Methods: This prospective observational study was done in four major tertiary care medical college hospitals of Bangladesh from July 2000 to December 2019. All operations were done by a single surgeon, one of the authors of this study based on the personal experience. 45 patients were selected who underwent total laryngectomy for biopsy proven advanced (T3 and T4) laryngeal cancer as primary case & recurrent cases following radiotherapy. Patients were followed up monthly for three months and then six monthly for two years and yearly for rest of their life.

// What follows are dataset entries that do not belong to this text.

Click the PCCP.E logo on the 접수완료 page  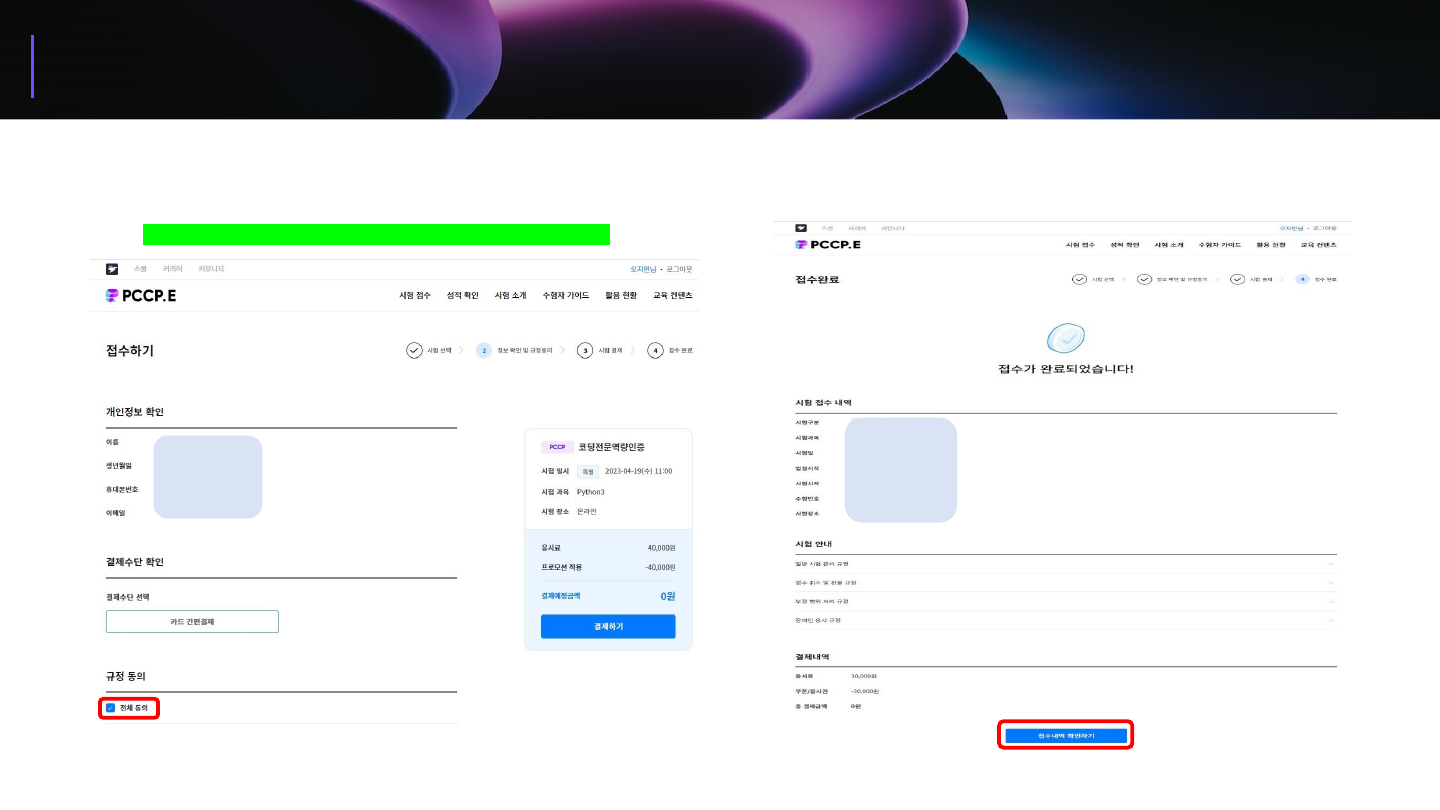[827, 244]
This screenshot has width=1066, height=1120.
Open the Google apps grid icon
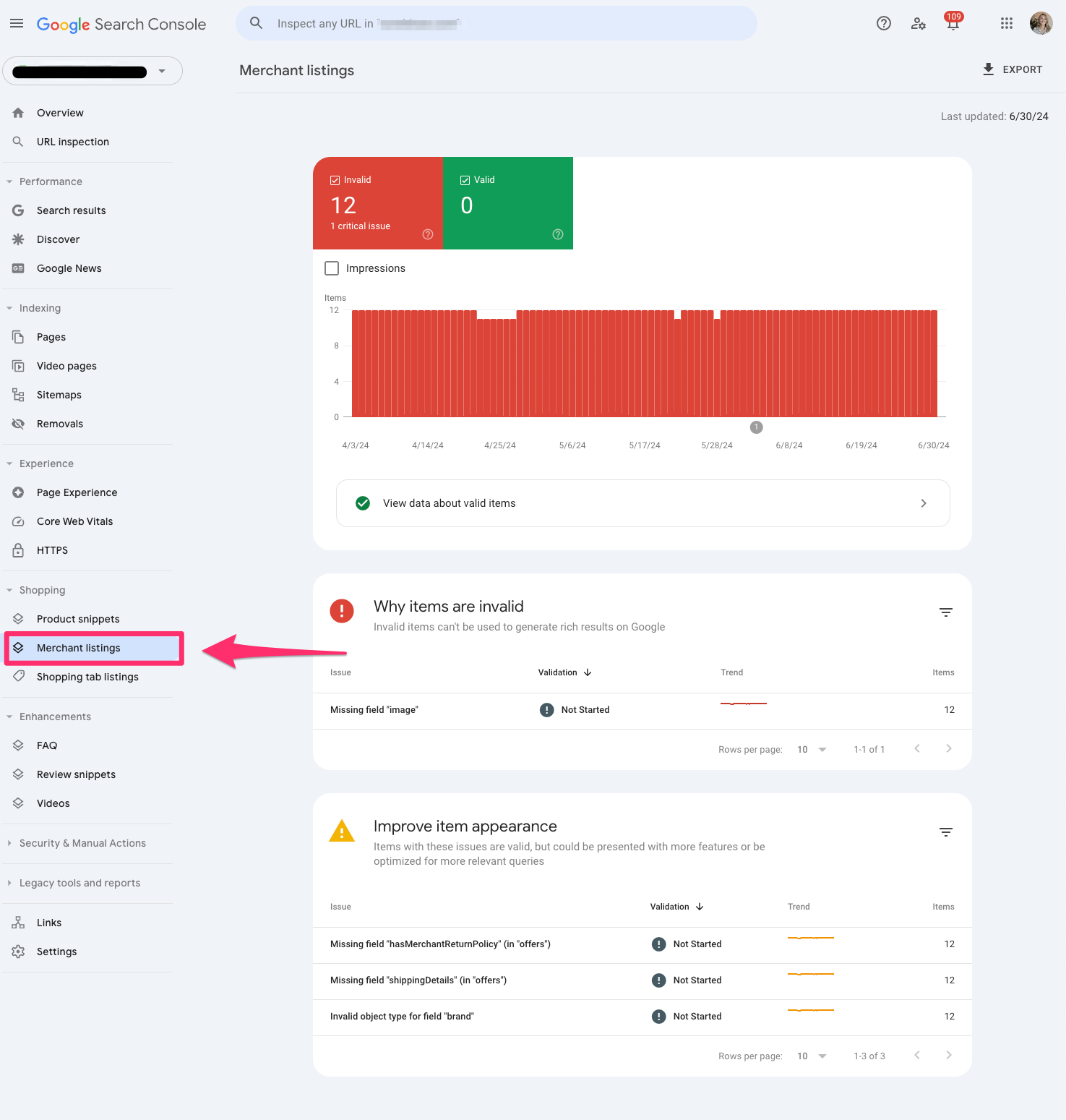(x=1006, y=24)
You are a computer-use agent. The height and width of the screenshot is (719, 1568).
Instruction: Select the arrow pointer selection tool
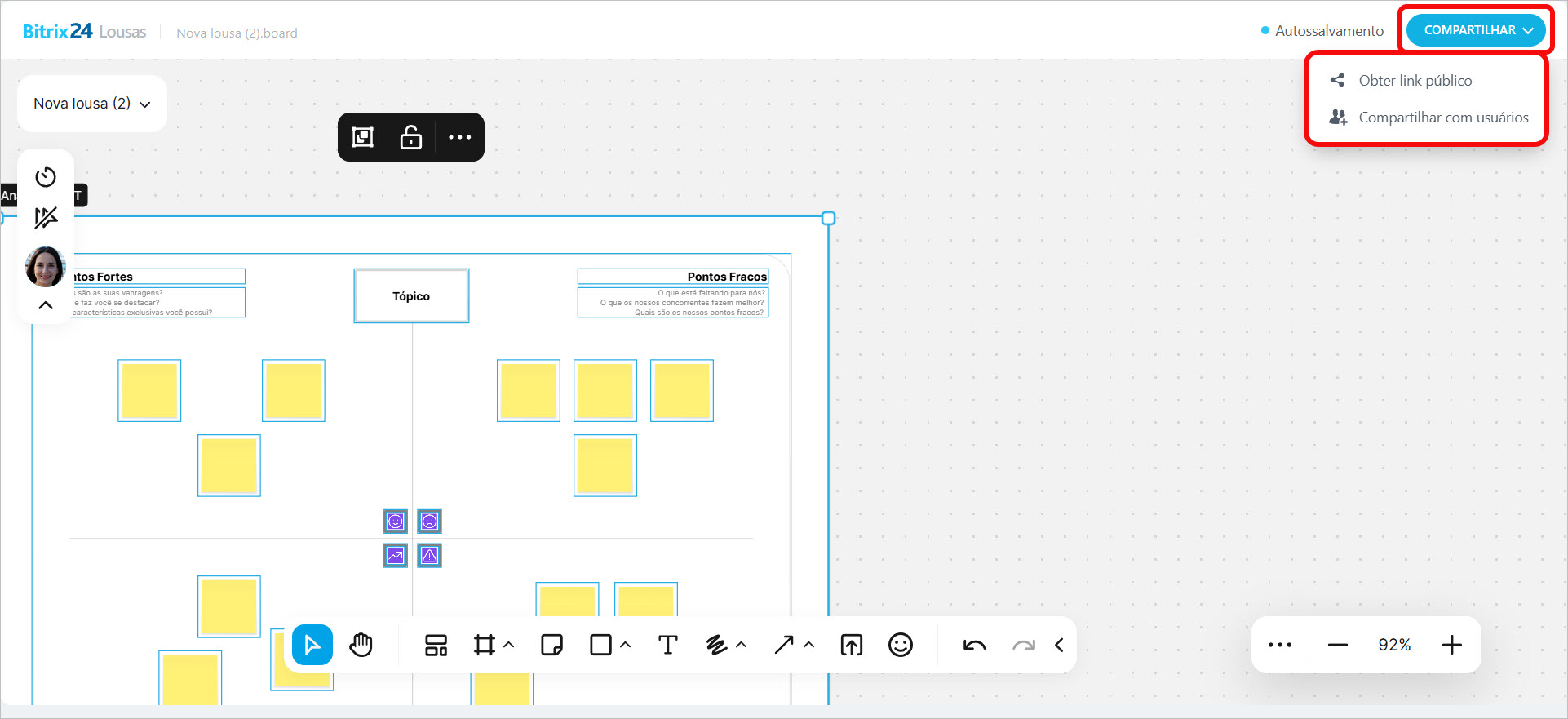point(312,646)
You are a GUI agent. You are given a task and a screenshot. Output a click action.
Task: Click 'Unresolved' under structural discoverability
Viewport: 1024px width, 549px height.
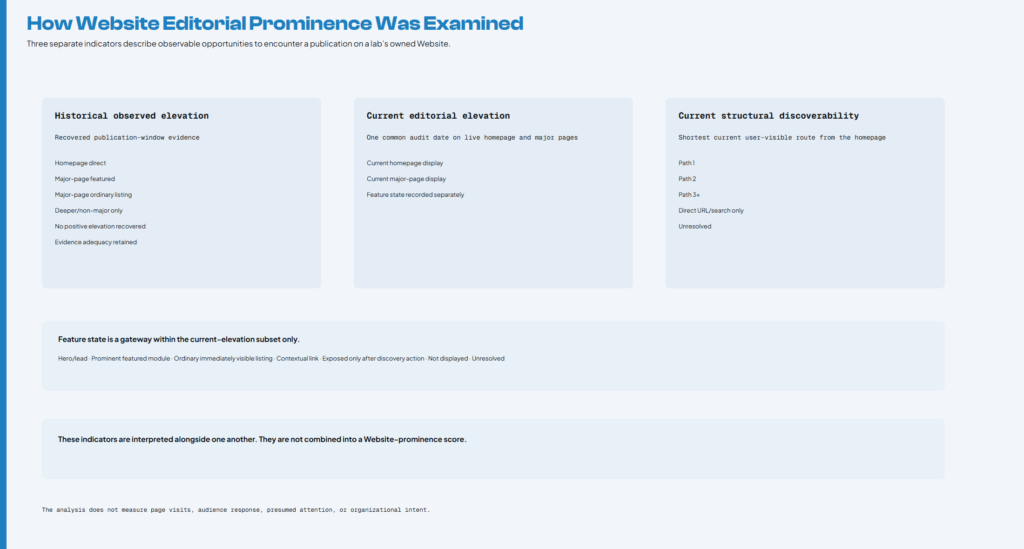click(695, 227)
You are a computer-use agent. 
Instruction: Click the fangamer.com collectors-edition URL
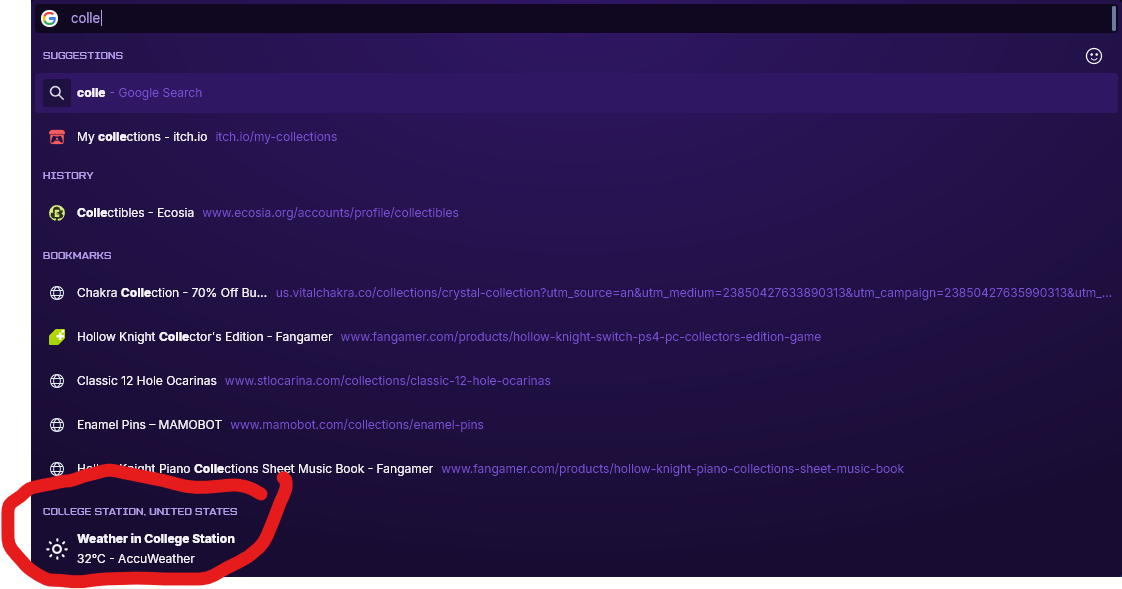[580, 337]
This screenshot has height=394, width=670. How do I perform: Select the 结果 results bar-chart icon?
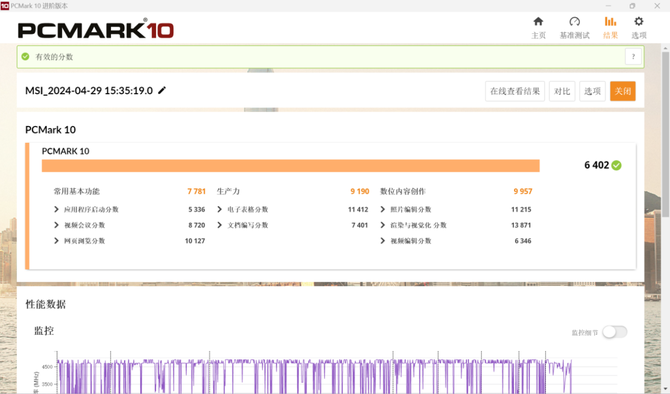(610, 21)
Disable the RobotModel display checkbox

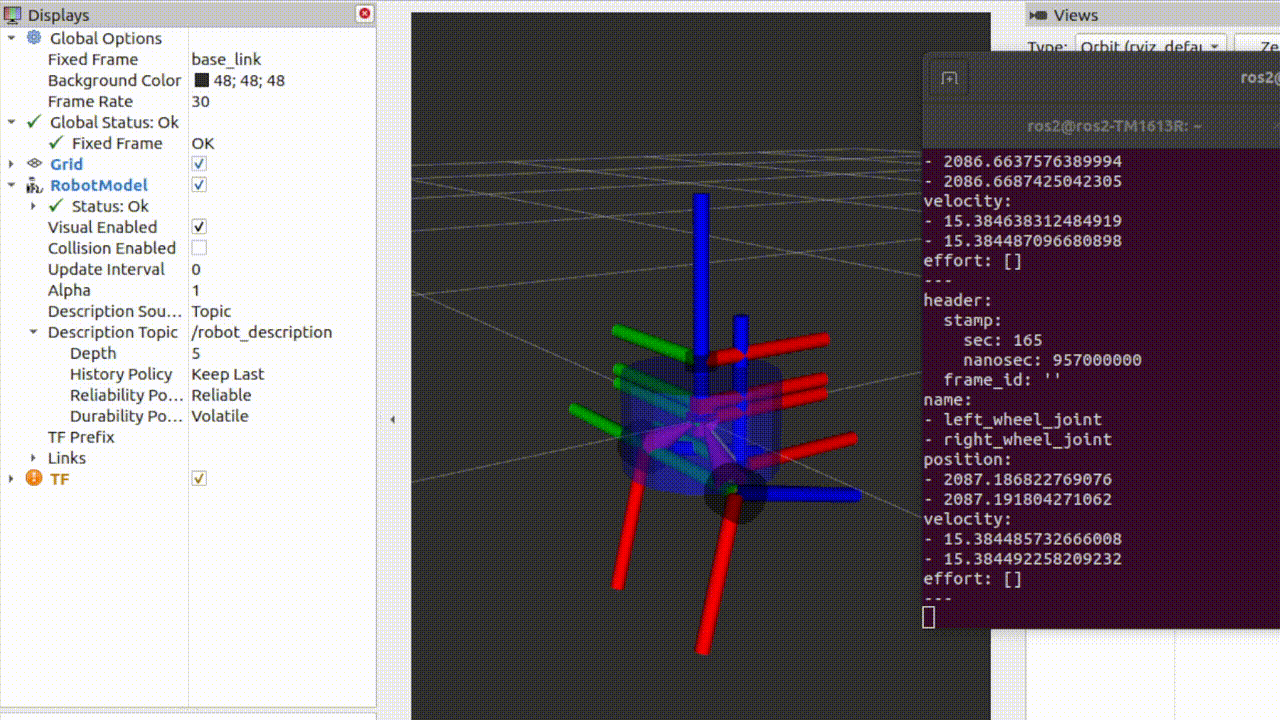pos(199,185)
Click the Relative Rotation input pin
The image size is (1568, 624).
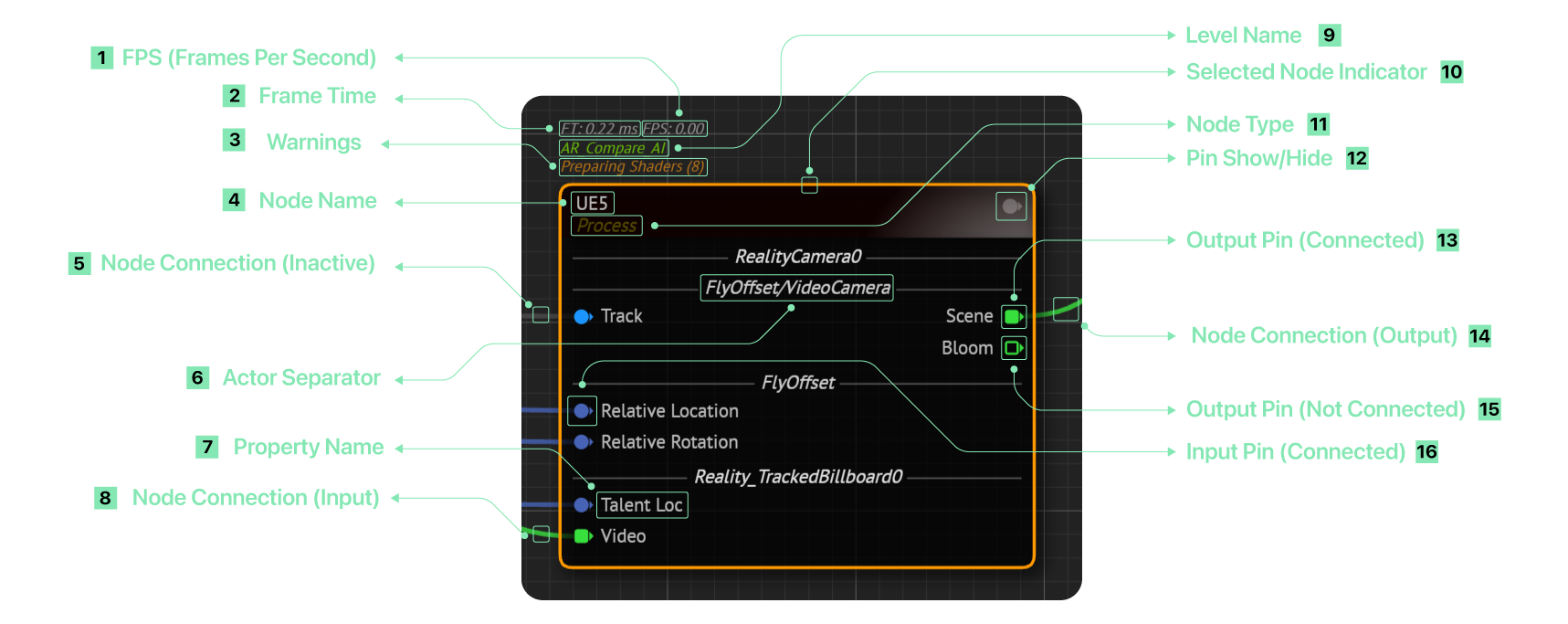click(583, 442)
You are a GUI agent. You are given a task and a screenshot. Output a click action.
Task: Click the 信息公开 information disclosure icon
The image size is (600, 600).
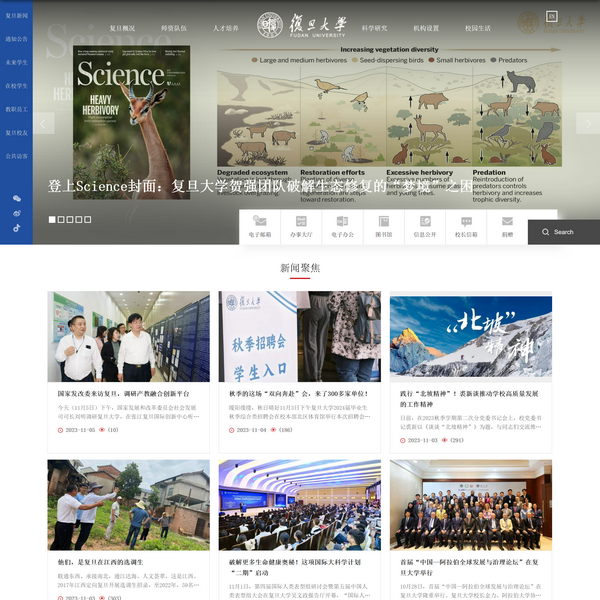tap(425, 225)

Results: Age of the patients ranged from 42 to 80 years with mean age 56.7 years. In postoperative period 03 (6.6%) patients developed wound infection, 03 (6.6%) stomal stenosis, 03 (6.6%) stomal recurrence, 02 (4.4%) seroma, 02 (4.4%) pharyngo-cutaneous fistula and 01 (2.2%) case developed pharyngeal stenosis. In post laryngectomy voice rehabilitation 33 (73.3%) cases used esophageal voice, 07 (15.5%) cases used electrolarynx and 05 (11.1%) cases used bloom singer valve. Out of oesophageal speech, 2 patients had poor speech, Regarding swallowing all patients had very good swallowing except one patient who got pharyngeal stenosis, needed dilation. 3 patients died in subsequent 2 years follow-up and overall survival was 93.3%.
Conclusion: Outcome of total laryngectomy depends on site and size of tumour, nodal metastases, recurrent cases and co-existing co-morbidities. Total laryngectomy with or without radiotherapy offers significantly higher local control and survival benefit with advanced laryngeal cancer, compared to radiotherapy only.